O coordenador-adjunto salienta que todos os prefeitos da região estão preocupados com a estiagem, mas nem todas as cidades preenchem os requisitos necessários no momento. Isso não significa, porém, que a situação não possa se agravar e os prejuízos aumentarem. Oliveira explica que entre municípios vizinhos existem realidades diferentes, tendo em vista que a estiagem ocorre de forma gradual na região. As diferenças de solo, volumes de chuvas e lençóis freáticos variam muito de uma cidade para a outra e impactam na intensidade dos prejuízos.

Os principais aspectos a serem considerados para emissão do decreto devem ser os danos humanos, ambientais e materiais.

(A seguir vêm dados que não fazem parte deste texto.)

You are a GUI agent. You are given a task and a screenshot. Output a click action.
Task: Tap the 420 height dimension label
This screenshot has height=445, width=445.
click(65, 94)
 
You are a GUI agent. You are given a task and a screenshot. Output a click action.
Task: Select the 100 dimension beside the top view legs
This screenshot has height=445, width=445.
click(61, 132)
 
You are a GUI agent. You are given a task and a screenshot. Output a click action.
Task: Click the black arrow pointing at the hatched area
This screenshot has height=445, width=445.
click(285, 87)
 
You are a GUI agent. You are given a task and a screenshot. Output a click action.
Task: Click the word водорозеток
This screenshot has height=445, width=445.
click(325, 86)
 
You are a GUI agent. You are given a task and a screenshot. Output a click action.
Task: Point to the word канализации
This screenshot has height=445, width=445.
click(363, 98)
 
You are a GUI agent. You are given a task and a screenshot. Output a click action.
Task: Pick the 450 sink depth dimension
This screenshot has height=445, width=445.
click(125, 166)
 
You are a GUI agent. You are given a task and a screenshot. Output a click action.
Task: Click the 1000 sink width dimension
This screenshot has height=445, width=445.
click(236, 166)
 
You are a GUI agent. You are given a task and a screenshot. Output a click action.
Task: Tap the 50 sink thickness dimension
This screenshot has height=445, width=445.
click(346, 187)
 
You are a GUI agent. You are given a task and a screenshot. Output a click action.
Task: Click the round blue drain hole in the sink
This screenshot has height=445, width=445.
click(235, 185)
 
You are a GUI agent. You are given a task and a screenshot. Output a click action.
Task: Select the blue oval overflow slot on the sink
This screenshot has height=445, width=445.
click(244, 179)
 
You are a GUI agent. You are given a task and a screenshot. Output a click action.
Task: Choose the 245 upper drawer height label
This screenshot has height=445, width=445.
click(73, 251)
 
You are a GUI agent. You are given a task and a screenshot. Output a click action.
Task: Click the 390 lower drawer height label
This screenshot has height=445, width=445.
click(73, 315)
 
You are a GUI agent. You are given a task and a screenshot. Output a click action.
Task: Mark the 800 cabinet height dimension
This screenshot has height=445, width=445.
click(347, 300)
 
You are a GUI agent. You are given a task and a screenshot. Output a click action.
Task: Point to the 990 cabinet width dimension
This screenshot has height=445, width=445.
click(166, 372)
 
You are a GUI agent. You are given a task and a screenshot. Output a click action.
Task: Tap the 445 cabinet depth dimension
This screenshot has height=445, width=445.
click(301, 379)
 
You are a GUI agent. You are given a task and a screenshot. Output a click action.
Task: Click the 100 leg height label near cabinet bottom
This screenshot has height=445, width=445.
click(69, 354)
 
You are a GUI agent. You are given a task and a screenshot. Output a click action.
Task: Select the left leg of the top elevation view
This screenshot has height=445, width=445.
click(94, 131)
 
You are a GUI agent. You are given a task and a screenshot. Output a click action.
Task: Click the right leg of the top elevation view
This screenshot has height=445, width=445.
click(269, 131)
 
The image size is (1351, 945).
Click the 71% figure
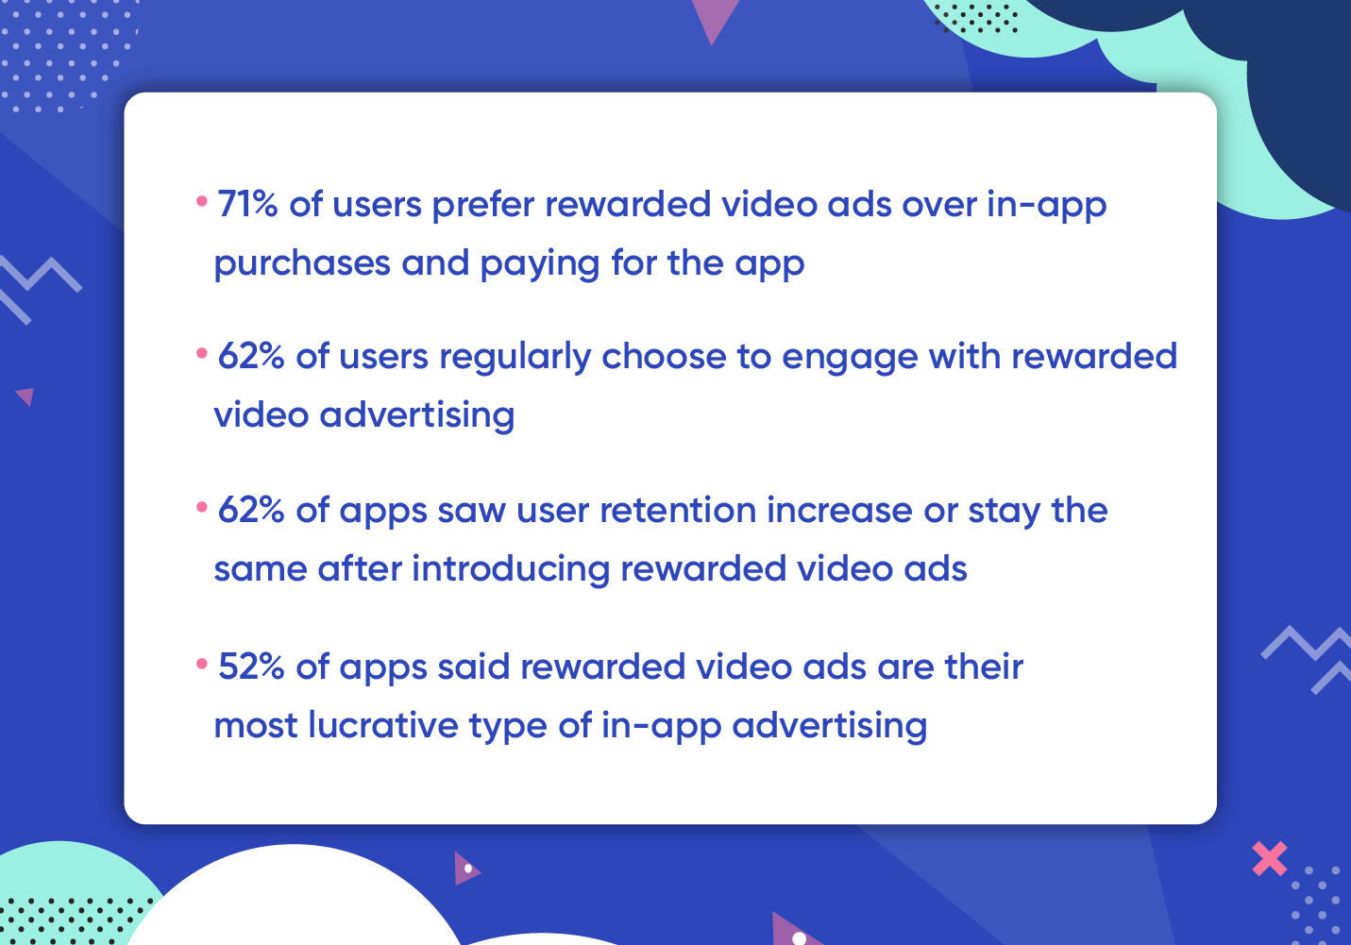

O dano humano é o principal e é constatado quando há comprava dificuldade no abastecimento de água e alimentação das famílias. Além do dano humano, é preciso pelo menos mais um dos outros critérios de avaliação. A partir do momento em que a prefeitura não tem mais condições de suprir as necessidades, o Município deve contatar a Defesa Civil.